Arbeitszeitverkürzung: Umdenken

Vielleicht sollte man sich dieses “Gewinne machen” etwas genauer ansehen. Für mich ist ein Unternehmen gesund, wenn die Angestellten und ArbeiterInnen ordentlich und gerecht entlohnt werden, die ChefInnen auch gut verdienen und wenn Rücklagen gebildet werden. Darüber hinausgehende Gewinne, die hauptsächlich die ShareholderInnen interessieren, interessieren mich überhaupt nicht, schon gar nicht, wenn sie nicht auf alle Beteiligten gerecht verteilt werden.

Die Bedenken der “Wirtschaft” gründen sich auch auf die falsche Annahme, dass sie es ist, die die Arbeitsplätze schafft. Geht’s der Wirtschaft gut, geht es uns allen gut! Das lässt sich aber genauso umkehren, wie der Spruch “Nicht für die Schule, sondern für das Leben lernen wir”. Es ist so, dass die derzeitige (und vorherige – die ExpertInnenregierung ausgeklammert) Regierung die Interessen der Wirtschaft präferiert und dem Prinzip “Die Wirtschaft schafft die Arbeit” huldigt.

Mensch erinnere sich an den hysterischen Ausbruch der Sozialministerin Beate Hartinger-Klein (FPÖ) im Plenum: “Wer schafft die Arbeit? Wer schafft die Arbeit? Wer schafft die Arbeit? Na sorry, die Wirtschaft schafft die Arbeit. Bitte merkt‘s euch das einmal.”

Wir merken es uns, aber es ist schlichtweg falsch! Immer noch die Politik schafft die Grundlagen und Bedingungen für Arbeit und Wirtschaft – oder sollte es zumindest. Tut sie das nicht oder ordnet sie sich den Wünschen der Wirtschaft unter, könnte man die Politik ja gleich der Industriellenvereinigung überlassen…

Arbeitszeitverkürzung: Wo bleibt der Ansatz der gerechten Verteilung?

In der gesamten Diskussion stört mich auch immer wieder, dass da jeder Ansatz einer gerechten Verteilung fehlt. Wie wollen wir alle leben? Ist das richtig so, wie die Verteilung aussieht? Das fehlt in der Frage der Arbeitszeit genauso, wie in der Frage des Pensionsantrittsalters. Ist Lebensqualität wirklich weniger wichtig, als Gewinne und Profite der “Wirtschaft”?

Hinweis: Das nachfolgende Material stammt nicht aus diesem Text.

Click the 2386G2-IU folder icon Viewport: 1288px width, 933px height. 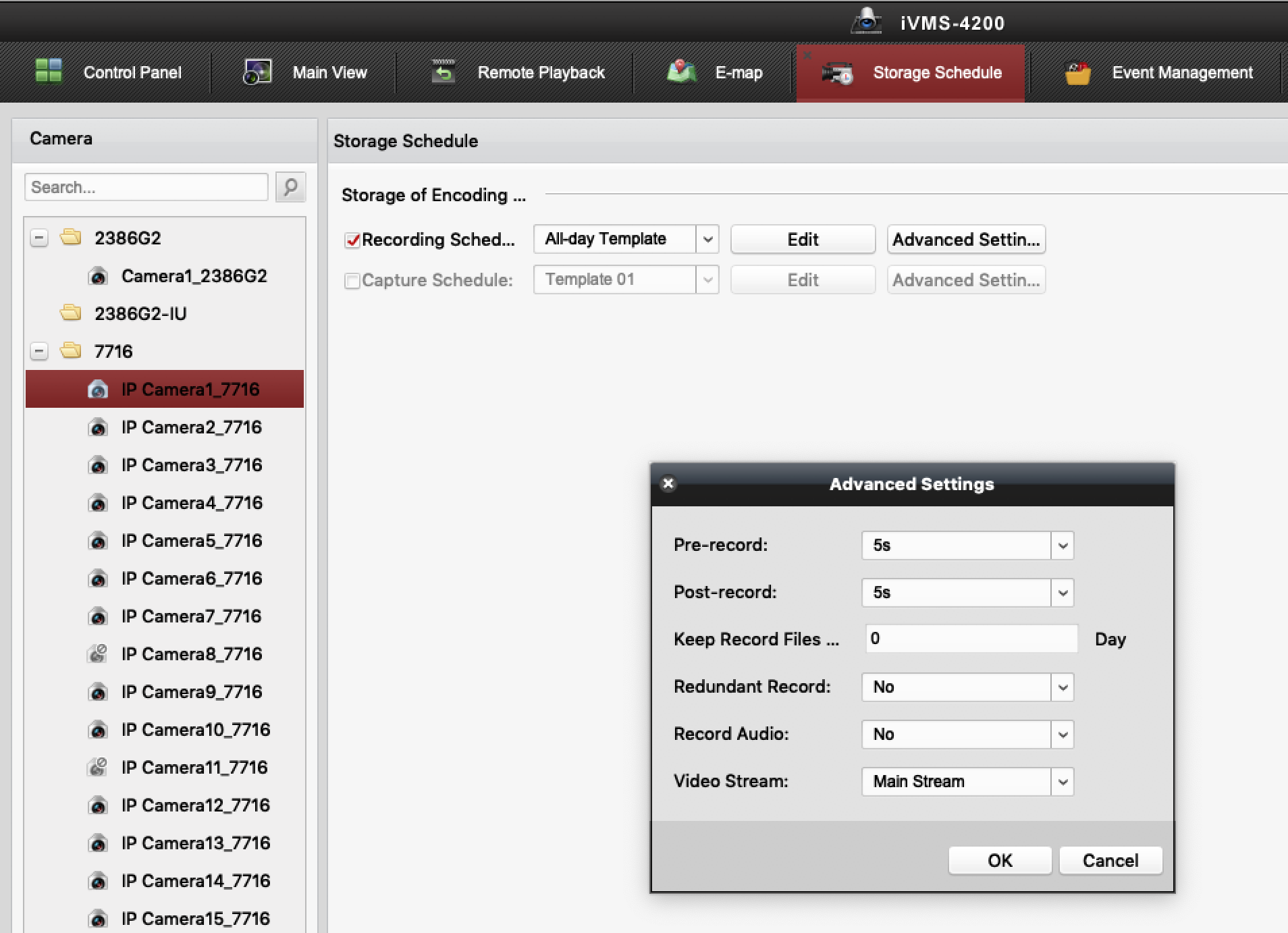point(71,313)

Gerade die Situation der Pandemie müsste aber solche Fragen aufwerfen. Meiner Meinung nach wäre gerade jetzt die einmalige Chance für mehr Gerechtigkeit, für bessere Verteilung zu sorgen. Aber das sehe ich nicht. Ich sehe nur die Frage “Wie kommen wir möglichst schnell wieder zu den Zuständen vor der Pandemie?”

Die angestiegene Zahl der Arbeitslosen wird das aber nicht interessieren. Es wird sie interessieren, wie sie ihr Leben meistern können und nicht in Armut abrutschen. Eine 35-Stunden-Woche könnte da etwas bewirken. Natürlich.

Arbeitszeitverkürzung

Oder gleich weiterdenken?

Was auch helfen könnte, was zumindest angedacht werden sollte, ist die Einführung eines bedingungslosen Grundeinkommens. Diesen Ansatz vermisse ich völlig. Dabei ersparte mensch sich die ganzen Streitigkeiten darüber, wer jetzt was bekommt und wieviel und mensch ersparte sich die Degradierung zum Bittsteller, der noch dazu die Unterstützung zu spät, zu gering oder gar nicht bekommt.

Ein bedingungsloses Grundeinkommen hätte für mich auch den Vorteil, dass die Menschen wieder etwas arbeiten könnten, das ihnen Freude bereitet. Unabhängig von Zeitdruck und Existenzangst. Ich bin ganz sicher, dass da viele neue Ideen entstehen könnten, die allen zugutekommen.

Woher das Geld kommen soll? Ist mir egal, sorgt dafür! Wer Milliarden an Hilfe aufstellen kann – die müssen auch von irgendwoher kommen – kann auch das Grundeinkommen finanzieren. Ob Vermögenssteuer, Maschinensteuer oder wie immer man dazu sagen will.

Ich bin eben für ein bedingungsloses Grundeinkommen. Bedingungslos.

Das wäre es aus dem Off eines Pensionisten und ja, die 35-Stunden-Woche ist auch gut.